-- HOW TO COMPLETE THIS TASK --
Which of the lines in the listing that follows hold "computer"? Pull each one out.

-- RECORDS --
++++

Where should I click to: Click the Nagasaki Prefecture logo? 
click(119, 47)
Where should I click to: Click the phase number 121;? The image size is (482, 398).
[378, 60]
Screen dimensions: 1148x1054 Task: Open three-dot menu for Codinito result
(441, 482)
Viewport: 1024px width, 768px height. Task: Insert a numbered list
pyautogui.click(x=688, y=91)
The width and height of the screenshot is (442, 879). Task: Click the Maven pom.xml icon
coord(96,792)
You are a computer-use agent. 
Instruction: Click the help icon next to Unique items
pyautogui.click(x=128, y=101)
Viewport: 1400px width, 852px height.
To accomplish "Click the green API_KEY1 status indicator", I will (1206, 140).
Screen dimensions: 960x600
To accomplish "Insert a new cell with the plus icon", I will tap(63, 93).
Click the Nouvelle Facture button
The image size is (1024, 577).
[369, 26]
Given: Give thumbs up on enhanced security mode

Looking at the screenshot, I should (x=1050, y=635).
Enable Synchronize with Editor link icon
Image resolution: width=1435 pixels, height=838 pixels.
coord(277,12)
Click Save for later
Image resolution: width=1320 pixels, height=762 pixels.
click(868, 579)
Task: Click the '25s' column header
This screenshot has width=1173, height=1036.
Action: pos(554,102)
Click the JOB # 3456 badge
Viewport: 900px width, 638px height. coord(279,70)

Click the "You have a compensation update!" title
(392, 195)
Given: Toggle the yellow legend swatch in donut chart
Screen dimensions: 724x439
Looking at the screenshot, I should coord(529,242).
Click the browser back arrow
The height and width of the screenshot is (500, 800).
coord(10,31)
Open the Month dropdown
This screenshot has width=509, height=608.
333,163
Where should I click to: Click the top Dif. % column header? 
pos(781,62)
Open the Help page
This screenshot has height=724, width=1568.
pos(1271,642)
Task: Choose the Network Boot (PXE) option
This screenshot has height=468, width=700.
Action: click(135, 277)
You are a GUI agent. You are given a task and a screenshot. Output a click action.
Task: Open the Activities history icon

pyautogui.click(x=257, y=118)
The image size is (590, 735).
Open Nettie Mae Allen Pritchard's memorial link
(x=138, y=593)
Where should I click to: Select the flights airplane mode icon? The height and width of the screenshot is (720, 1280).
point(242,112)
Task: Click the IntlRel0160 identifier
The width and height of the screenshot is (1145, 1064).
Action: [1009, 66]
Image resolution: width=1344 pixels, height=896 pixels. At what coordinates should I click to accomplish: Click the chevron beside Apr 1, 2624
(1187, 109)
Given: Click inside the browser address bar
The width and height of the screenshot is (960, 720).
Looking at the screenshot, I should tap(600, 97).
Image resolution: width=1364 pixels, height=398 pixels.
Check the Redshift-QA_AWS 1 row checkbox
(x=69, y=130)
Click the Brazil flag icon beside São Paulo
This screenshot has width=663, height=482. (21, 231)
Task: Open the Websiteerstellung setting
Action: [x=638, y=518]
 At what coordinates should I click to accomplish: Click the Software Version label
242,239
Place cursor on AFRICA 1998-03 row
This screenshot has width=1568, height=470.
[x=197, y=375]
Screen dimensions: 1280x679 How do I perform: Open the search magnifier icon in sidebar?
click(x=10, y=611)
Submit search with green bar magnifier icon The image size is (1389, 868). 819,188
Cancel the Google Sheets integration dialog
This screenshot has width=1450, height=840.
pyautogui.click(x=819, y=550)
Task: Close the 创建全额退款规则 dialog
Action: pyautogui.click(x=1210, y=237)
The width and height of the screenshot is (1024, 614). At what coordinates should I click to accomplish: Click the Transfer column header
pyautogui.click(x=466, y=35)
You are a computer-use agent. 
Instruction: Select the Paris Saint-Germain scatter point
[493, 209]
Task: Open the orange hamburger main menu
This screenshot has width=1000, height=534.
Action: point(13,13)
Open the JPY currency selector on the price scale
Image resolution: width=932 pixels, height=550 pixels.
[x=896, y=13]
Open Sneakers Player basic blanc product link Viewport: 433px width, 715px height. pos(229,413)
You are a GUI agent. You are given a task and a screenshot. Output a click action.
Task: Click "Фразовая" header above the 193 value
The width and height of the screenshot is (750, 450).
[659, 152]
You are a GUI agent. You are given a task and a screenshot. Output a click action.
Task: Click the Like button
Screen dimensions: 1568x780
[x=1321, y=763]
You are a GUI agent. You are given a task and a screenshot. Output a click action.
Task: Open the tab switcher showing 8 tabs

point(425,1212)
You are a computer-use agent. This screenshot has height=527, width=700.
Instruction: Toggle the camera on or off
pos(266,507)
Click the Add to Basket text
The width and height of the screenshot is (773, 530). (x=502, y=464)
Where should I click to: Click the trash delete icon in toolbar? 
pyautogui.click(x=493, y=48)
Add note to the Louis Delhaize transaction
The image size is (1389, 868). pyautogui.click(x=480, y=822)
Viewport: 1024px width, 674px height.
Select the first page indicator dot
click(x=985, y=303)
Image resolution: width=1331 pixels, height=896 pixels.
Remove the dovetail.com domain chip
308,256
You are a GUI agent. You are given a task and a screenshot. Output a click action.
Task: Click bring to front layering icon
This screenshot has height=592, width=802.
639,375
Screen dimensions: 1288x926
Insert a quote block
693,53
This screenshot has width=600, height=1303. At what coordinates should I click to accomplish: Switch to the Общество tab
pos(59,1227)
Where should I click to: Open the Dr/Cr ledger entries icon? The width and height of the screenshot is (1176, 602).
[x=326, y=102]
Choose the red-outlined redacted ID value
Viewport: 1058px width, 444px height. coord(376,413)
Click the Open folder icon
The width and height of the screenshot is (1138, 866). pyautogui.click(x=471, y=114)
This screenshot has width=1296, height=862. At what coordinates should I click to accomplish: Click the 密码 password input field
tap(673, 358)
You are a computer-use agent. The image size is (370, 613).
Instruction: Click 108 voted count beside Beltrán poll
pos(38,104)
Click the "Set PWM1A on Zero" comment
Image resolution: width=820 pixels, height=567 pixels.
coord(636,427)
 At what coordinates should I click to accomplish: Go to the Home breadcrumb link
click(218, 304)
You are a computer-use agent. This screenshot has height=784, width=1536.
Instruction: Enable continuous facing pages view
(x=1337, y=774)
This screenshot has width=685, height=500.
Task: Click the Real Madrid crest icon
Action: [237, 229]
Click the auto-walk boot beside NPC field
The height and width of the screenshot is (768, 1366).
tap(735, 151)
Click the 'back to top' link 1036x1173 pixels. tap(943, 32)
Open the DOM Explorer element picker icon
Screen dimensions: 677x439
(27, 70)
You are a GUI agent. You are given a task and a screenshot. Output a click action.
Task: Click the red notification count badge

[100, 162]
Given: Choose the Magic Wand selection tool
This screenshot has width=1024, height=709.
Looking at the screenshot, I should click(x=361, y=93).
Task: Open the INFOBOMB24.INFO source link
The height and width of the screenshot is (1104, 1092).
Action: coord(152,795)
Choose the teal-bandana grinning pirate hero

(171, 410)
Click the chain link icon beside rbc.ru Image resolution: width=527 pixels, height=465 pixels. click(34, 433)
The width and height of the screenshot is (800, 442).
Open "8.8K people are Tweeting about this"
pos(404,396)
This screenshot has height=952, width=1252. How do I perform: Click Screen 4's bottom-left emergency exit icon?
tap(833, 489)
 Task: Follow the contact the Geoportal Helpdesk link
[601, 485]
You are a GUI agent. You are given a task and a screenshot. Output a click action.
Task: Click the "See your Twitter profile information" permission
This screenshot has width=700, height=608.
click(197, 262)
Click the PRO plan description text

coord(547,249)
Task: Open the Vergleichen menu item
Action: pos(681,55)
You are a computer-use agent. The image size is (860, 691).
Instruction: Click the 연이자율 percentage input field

++++

-- RESULT --
You are a computer-use agent. 
You are a computer-use agent. 
You are a computer-use agent. This screenshot has height=527, width=700.
You are a computer-use agent. The image size is (370, 613).
You are a computer-use agent. This screenshot has height=784, width=1536.
You are a computer-use agent. The image size is (860, 691).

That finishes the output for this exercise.